The Ireland South MEP will stress the importance of effective management and cooperation between national governments, responsible authorities and the EU to address the threat posed by Ash Dieback.
“Around 115 cases of Ash Dieback were recorded across 19 counties in Ireland by January 2016, according to Department of Agriculture findings. While a study by tree ecologists at Keele University in the UK, published in the Journal of Ecology earlier this year also warned that ash dieback and the emerald ash borer posed a serious risk for European Ash trees.
“Ash Dieback spores can be transported by the breeze as far as 10 miles in distance and can survive on woodland ground for up to five years. We need more research into this plant disease to ensure healthy Ash trees can survive which will ultimately secure the future of the Hurley stick,” MEP Kelly said, ahead of today’s seminar at Munster GAA in Limerick (12 noon – 2pm).
Department of Agriculture research up to January 2016 suggests there are currently 115 plantations with positive samples of Ash Dieback over 19 counties: Carlow; Cavan; Clare; Cork; Galway; Kildare; Kilkenny; Leitrim; Limerick; Longford; Mayo; Meath; Roscommon; Sligo; Tipperary; Waterford; Westmeath; Wexford; and Wicklow.

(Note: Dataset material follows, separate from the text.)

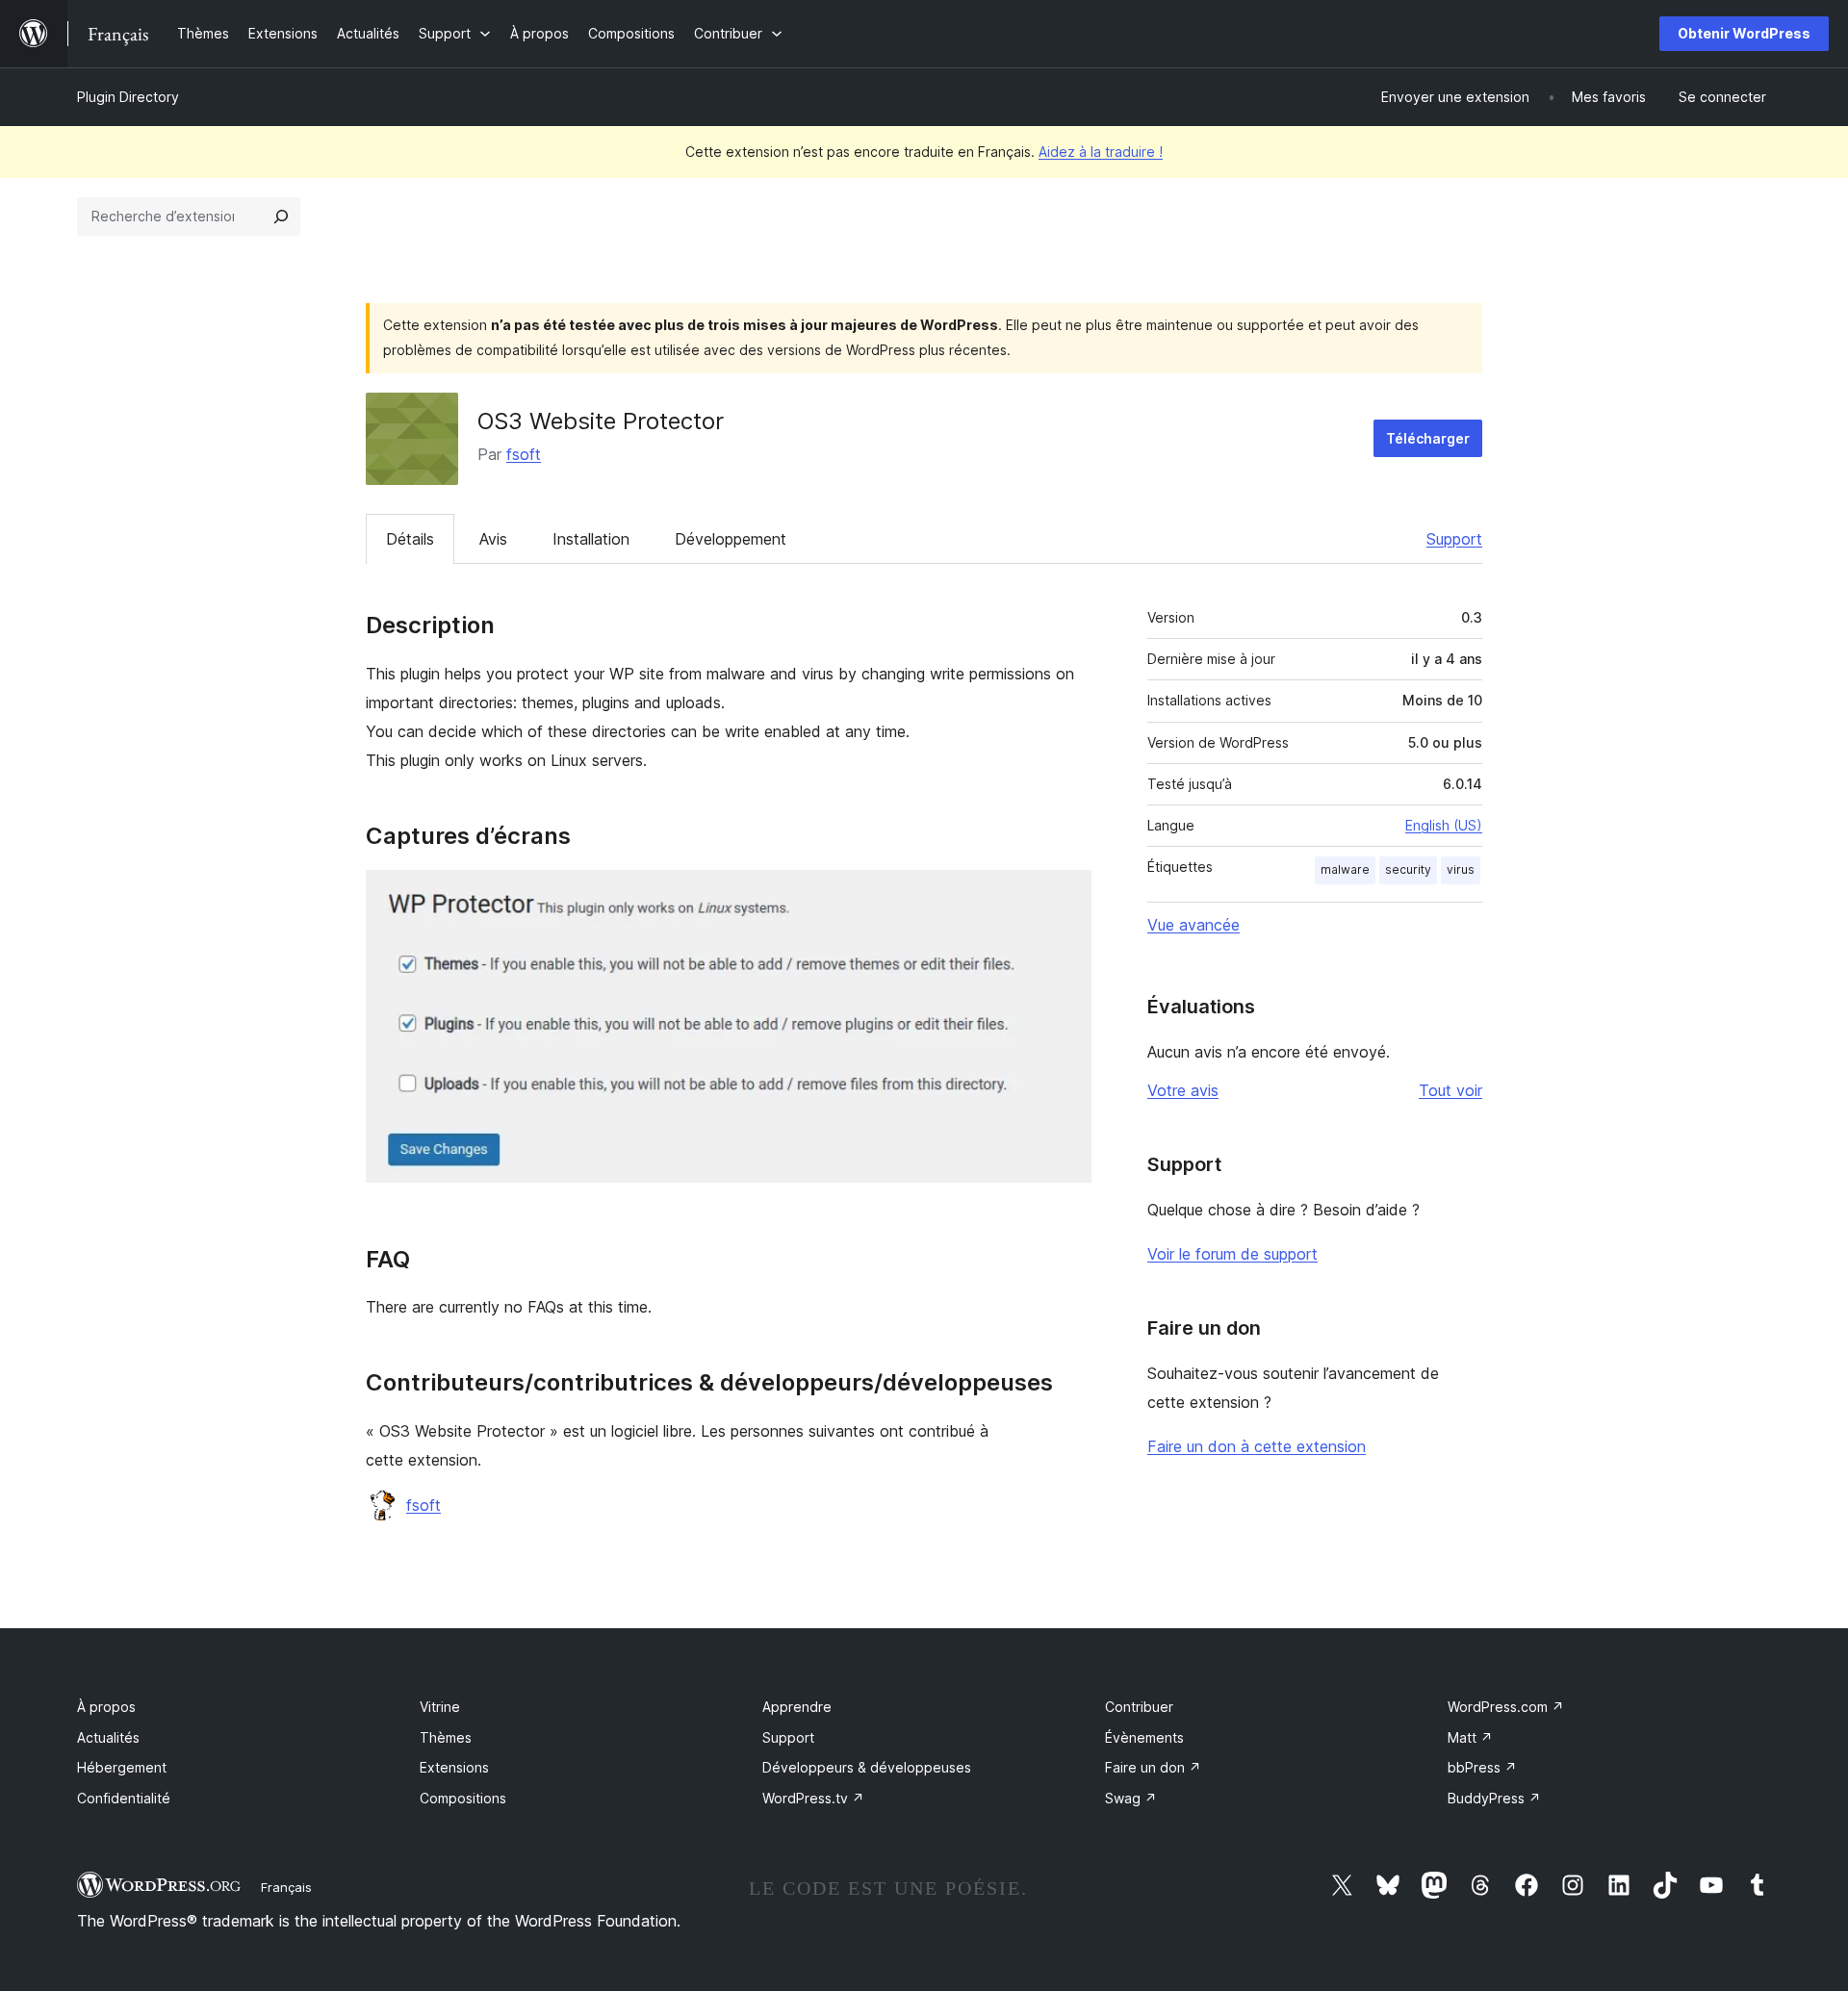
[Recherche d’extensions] (281, 216)
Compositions (463, 1798)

Last year, Ireland and the UK both gave detailed presentations to the European Commission outlining action taken to date and future plans to counter Ash Dieback.
“Solidarity and cooperation is required to tackle Ash Dieback. In sharing experiences, all countries are better able to assess methods that may help prevent the spread of plant diseases.
“That’s also my aim today here in Limerick, bringing people together from the EU policy-making sphere, the Irish government, Coillte, people with agricultural backgrounds and those in industry that are dependent on Ash trees.
“Ash Dieback is an issue that needs greater focus in my view and I hope today’s seminar launches further discussion and measures to tackle it as best we can,” added Mr Kelly, a former GAA President.